Introduction
The growing requirement of cloud-based services has been bringing large amounts of traffic into data centers (DCs). Annual global DC IP traffic has reached 3.1 zettabytes in 2013 and is growing by 23% annually. More than three quarters of this traffic account for the Intra-DC traffic portion [1]. This has fueled rapid emergence of the large-scale data center networks (DCNs). The current intra-DCN communication, which is still based on high-capacity electrical switches, is facing technical challenges of high power consumption and huge latency [2]. To cope with the huge intra-DC traffic in an energy efficient way, hybrid optical/electrical switching or all-optical switching have attracted much attention [3]– [5].
Optical packet switching (OPS) is a potential candidate for future DCN [6]– [8] to provide flexible, fine-granularity, and high-link-utilization communications due to the statistical multiplexing. Whereas optical circuit switching (OCS) is preferred by huge-volume traffic communication where high reliability is required. By taking the advantage of the approximate bimodal flow length distribution in data centers [9], we have proposed an OPS-based DCN supporting agile OCS with a unified platform by introducing an instantaneous dedicated OCS path [10]– [13]. A shortest path called Express path (ExP) is instantaneously reserved from source to destination before the start of the transmission. Then packets of the flow will be routed along the established ExP and incur no contention or loss. After the transmission is done, the ExP is torn down immediately. ExPs are managed by a central controller which is aware of resource usage in the whole network. Ordinary packets are supported by non-reserved links with deflection routing for contention resolution. However, the coexistence of OCS in OPS-based networks could cause severe performance degradation if the ExPs are not set up properly. This is because the dedicated ExPs may break the original network topology and cause OPS packet circulations, as observed in [13].

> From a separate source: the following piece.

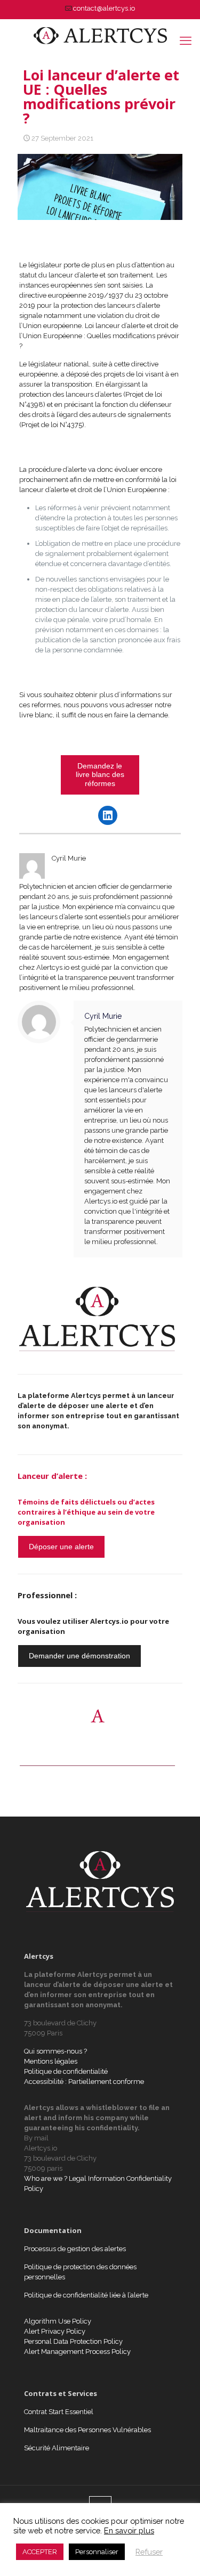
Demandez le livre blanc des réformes (100, 775)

In this paper, we propose to preserve bypassing routes for the ordinary packets when setting up the ExPs. For each reserved link on the ExP, at least one bypassing route is preserved. The bypassing routes are chosen from the routes that the ordinary OPS packets are more likely to be deflected to. The bypassing routes cannot overlap with existing ExPs. Otherwise, the selected path for the ExP should be discarded and a new path should be re-selected. In this way, the ExPs are set up in a sparse way and the OPS packets are more likely to bypass the ExPs via the bypassing routes, instead of being trapped by undergoing circulations in the network. The adverse effect of ExPs on the ordinary packets are mitigated, and the coexistence of the OCS and OPS communications are facilitated.
Preliminaries: OPS-Based DCN With OCS Capability
2.1. Architecture and Topology
The OPS-based DCN is as given in [13]. The router, illustrated in Fig. 1, is called a Hybrid Optoelectronic Router (HOPR) [10], combining the optical switch with the electronic buffer. Key notations in Fig. 1 and in the paper are listed in Table 1. HOPR supports 100 Gb/s link rate. Arriving optical packets firstly go through the label processors which extract the label information for forwarding decisions. Then the optical switch is configured accordingly and forwards the packets to their intended output links. Fiber delay lines (FDLs) are utilized for contention resolution. The shared electronic buffer serves as a bridge between the 10 Gb/s electronic domain Top-of-Rack (ToR) switches and the 100 Gb/s optical domain transponders. Each ToR switch connects to a rack of 1 Gb/s servers (not shown in Fig. 1). The shared electronic buffer provides packet buffering during injection and reception. It can also be used for contention resolution.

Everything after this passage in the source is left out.